** BEGIN SUPPLIED INFORMATION **

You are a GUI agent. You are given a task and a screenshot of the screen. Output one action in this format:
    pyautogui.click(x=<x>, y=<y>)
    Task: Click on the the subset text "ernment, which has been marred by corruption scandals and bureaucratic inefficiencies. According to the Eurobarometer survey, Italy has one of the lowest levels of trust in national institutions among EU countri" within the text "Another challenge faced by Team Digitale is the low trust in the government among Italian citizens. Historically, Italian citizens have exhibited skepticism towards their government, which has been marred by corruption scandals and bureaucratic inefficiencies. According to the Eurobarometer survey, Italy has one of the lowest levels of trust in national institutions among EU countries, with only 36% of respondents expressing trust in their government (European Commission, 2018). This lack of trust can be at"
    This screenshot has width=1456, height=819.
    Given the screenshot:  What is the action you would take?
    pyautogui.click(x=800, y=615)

** END SUPPLIED INFORMATION **

TASK TO COMPLETE » Reproduce every line of the entries above verbatim, without any alteration.

SOLUTION TO THIS EXERCISE »
You are a GUI agent. You are given a task and a screenshot of the screen. Output one action in this format:
    pyautogui.click(x=<x>, y=<y>)
    Task: Click on the the subset text "ernment, which has been marred by corruption scandals and bureaucratic inefficiencies. According to the Eurobarometer survey, Italy has one of the lowest levels of trust in national institutions among EU countri" within the text "Another challenge faced by Team Digitale is the low trust in the government among Italian citizens. Historically, Italian citizens have exhibited skepticism towards their government, which has been marred by corruption scandals and bureaucratic inefficiencies. According to the Eurobarometer survey, Italy has one of the lowest levels of trust in national institutions among EU countries, with only 36% of respondents expressing trust in their government (European Commission, 2018). This lack of trust can be at"
    This screenshot has width=1456, height=819.
    Given the screenshot:  What is the action you would take?
    pyautogui.click(x=800, y=615)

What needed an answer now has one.